| Passage provided |
The classifier expects the canonical serialized format produced by serialize_state_v1.

SCHEMA_VERSION:
toolcall-verifier-input/v1

USER_REQUEST:
Generate a sales report from the Q4 2024 dataset.

WORKFLOW_STATE:
required_steps=['fetch_sales_data', 'analyze_sales']
completed_steps=[]
pending_steps=['fetch_sales_data', 'analyze_sales']
terminal_tools=['report']
recent_errors=[]

AVAILABLE_TOOLS:
report: Produce the final report from findings.
PARAMETERS: {"properties": {"summary": {"type": "string"}}, "required": ["summary"], "type": "object"}

fetch_sales_data: Fetch sales data for a given quarter and year.
PARAMETERS: {"properties": {"quarter": {"type": "integer"}, "year": {"type": "integer"}}, "required": ["quarter", "year"], "type": "object"}

analyze_sales: Analyze the loaded sales data and produce findings.
PARAMETERS: {"properties": {}, "type": "object"}

CANDIDATE_CALL:
{"arguments": {"summary": "Done."}, "name": "report"}

For this fixture, both PyTorch and ONNX selected deterministic_invalid, with a reported max absolute logit difference of 6.67572021484375e-06.

Inference

Transformers pipeline

from transformers import AutoTokenizer, AutoModelForSequenceClassification, pipeline

repo_id = "cowWhySo/toolcall-verifier-classifier-production"

tokenizer = AutoTokenizer.from_pretrained(repo_id, use_fast=False)
model = AutoModelForSequenceClassification.from_pretrained(repo_id)

clf = pipeline(
    "text-classification",
    model=model,
    tokenizer=tokenizer,
    top_k=None,
    device=0,  # use -1 for CPU
)

scores = clf(serialized_tool_call, truncation=True, max_length=1280)[0]
scores = sorted(scores, key=lambda item: item["score"], reverse=True)
print(scores[:5])

ONNX Runtime

The ONNX path is the recommended Rust/runtime deployment path. Load the model with the same tokenizer behavior and the same serialized input text used during training.

Required files:

model.onnx
model_quantized.onnx
labels.json
thresholds.json
artifact_manifest.json
input_schema.json
serializer_fixture.json
tokenizer_config.json
special_tokens_map.json
spm.model

Runtime integrations should byte-compare their serializer output against serializer_fixture.json before trusting model scores. This catches train/inference drift.

Rust deployment guidance

Recommended integration order:

1. Parse provider response.
2. Validate format, known tool names, and JSON-schema arguments.
3. Enforce required steps, prerequisites, terminal rules, and unsafe batches.
4. If the call is still valid-looking, run the classifier.
5. Shadow mode: log classifier verdict only.
6. Advisory mode: use classifier verdict to choose better nudges.
7. Enforce mode: block only high-confidence semantic labels after eval proof.

Suggested runtime flags:

--classifier-dir <path>
--classifier-mode off|shadow|advisory|enforce
--classifier-max-latency-ms <n>
FORGE_CLASSIFIER_DIR
FORGE_CLASSIFIER_MODE
FORGE_CLASSIFIER_MAX_LATENCY_MS

Default should be off unless a classifier directory is explicitly provided. First rollout should use shadow.

| Problem description |
Copy the part of the model card text starting with "analyze_sales: Analyze the" and going on through "difference of 6.67572021484375e-06.", reproducing it word for word.

| Supplied information |
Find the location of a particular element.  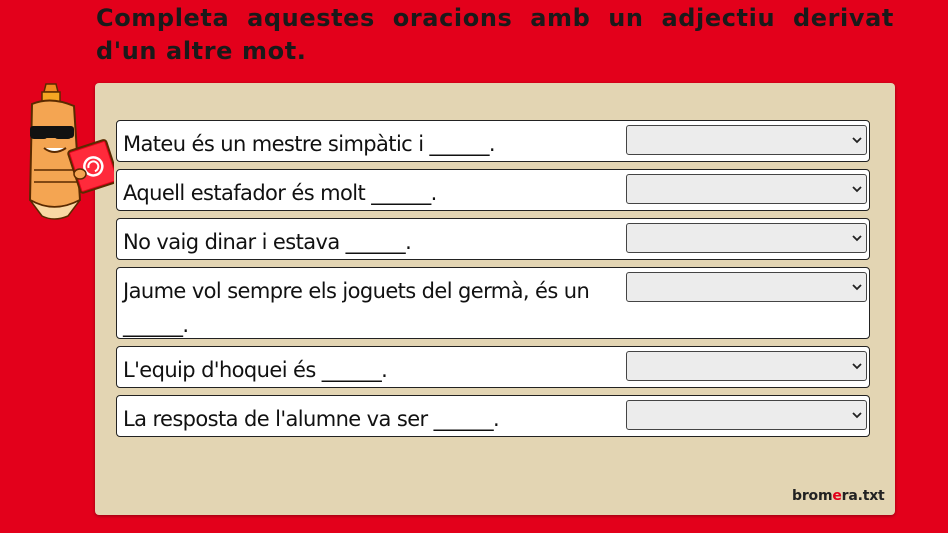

| Expected answer |
analyze_sales: Analyze the loaded sales data and produce findings.
PARAMETERS: {"properties": {}, "type": "object"}

CANDIDATE_CALL:
{"arguments": {"summary": "Done."}, "name": "report"}

For this fixture, both PyTorch and ONNX selected deterministic_invalid, with a reported max absolute logit difference of 6.67572021484375e-06.